В хлеву тихо стояли коровы, смотрели на сереющий дверной проем и ждали утреннего корма.
Обернувшись на пороге, Бета оглядела двор. Уши и щеки обдавало теплым навозным духом из хлева. Со двора в лицо веяло утренней прохладой. Немец в конюшне околачивался! Боже мой, если бы солдаты... хоть бы они не нашли его. Успел он переодеться? Она хотела позвать его, но не знала как. Вдруг что-то насторожило ее. Она поворотилась к хлеву, вгляделась в темноту.
— Герр инженер? — раздался оттуда пронзительный шепот.— Герр инженер?
— Гут, гут,— отозвалась Бета.— Где вы?
— Фрау Мидах? — послышалось из ларя с сечкой.
Бета подошла ближе.
Ларь раскачивался, пока Калкбреннер вылезал оттуда. В темноте чуть белели его штаны и рубаха — одежда, в которой инженер Митух пришел в Молчаны из Стакова. Калкбреннер стряхнул с себя сечку и вытащил из ларя портфель, в котором спрятал свою униформу.
Он говорил еще что-то, показывая на портфель и на настил под коровами.
Бета не понимала ни слова. Не знала, что в портфеле обмундирование.
Униформа еще может понадобиться, толковал он ей, ведь фронт — дело ненадежное. Сегодня тут, завтра — там. Его оружие лежит под настилом. Он все побросал туда. Солдаты ничего не найдут.
Бета слушала и ничего не понимала. Ей запало только, что он все показывает куда-то вниз, на доски под коровами.
— Инженер? Этот пес паршивый?
— Солдаты отвели его в комендатуру.
— Гут,— ответила Бета,— гут!
Калкбреннер, томимый страхом за себя и за инженера Митуха, нашел в темноте ее руку, пожал около запястья, сказал еще что-то, выбежал из конюшни, и Бета смогла лишь различить в темноте, как белые штаны метнулись к сараю и оттуда в сад. Она облегченно вздохнула и поспешила на кухню к детям.
На молчанских полях темень. Бархатистая темень, гулкая от далекой канонады.
Партизаны — Порубский и Мезей на одном берегу, Зубак и Станко — на другом — лежали на земле у моста и прислушивались к тяжелым шагам немецких часовых, Фоллена и Виллиха, расхаживавших по мосту.
Фоллен и Виллих сходились на середине моста, поворачивали назад, в конце моста каждый некоторое время стоял, потом маршрут повторялся.

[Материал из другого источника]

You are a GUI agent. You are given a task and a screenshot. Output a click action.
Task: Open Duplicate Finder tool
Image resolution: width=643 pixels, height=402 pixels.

Партизаны молча считали до двух тысяч.
У дороги в Рачаны лежали на земле Гришка и Микулаш, тоже считали, слушали, смотрели на высокие бетонные надолбы, чернеющие на фоне серого неба.
Порубский лежал на мокрой, раскисшей пашне, его бил озноб от холода и страха, руки на холодной земле тряслись.
Фоллен и Виллих сошлись на середине моста, остановились.
Речка шумела и бурлила.
— Не-ет,— услышал Порубский голос одного из часовых.— Не-ет!
Фоллен и Виллих вели беседу.
— В четыре смена.
— Кто придет?
— Муттек и Пауэр.
Порубский и Мезей поползли к обгоревшему остову шталевского «мерседеса».
Фоллен и Виллих разошлись и зашагали к противоположным концам моста.
У Порубского до боли пересохло в горле. Перепачканной в глине рукой он коснулся Мезея.
Часовые остановились на концах моста, развернулись. Фоллен, сделав шаг, остановился.
И больше уже никто не подал голоса, слышался только шум борьбы и судорожное дыхание шестерых людей. В речке рокотала и бурлила вода, вдали, на железнодорожных путях, трещали шпалы, в воздухе стоял гул отдаленной канонады.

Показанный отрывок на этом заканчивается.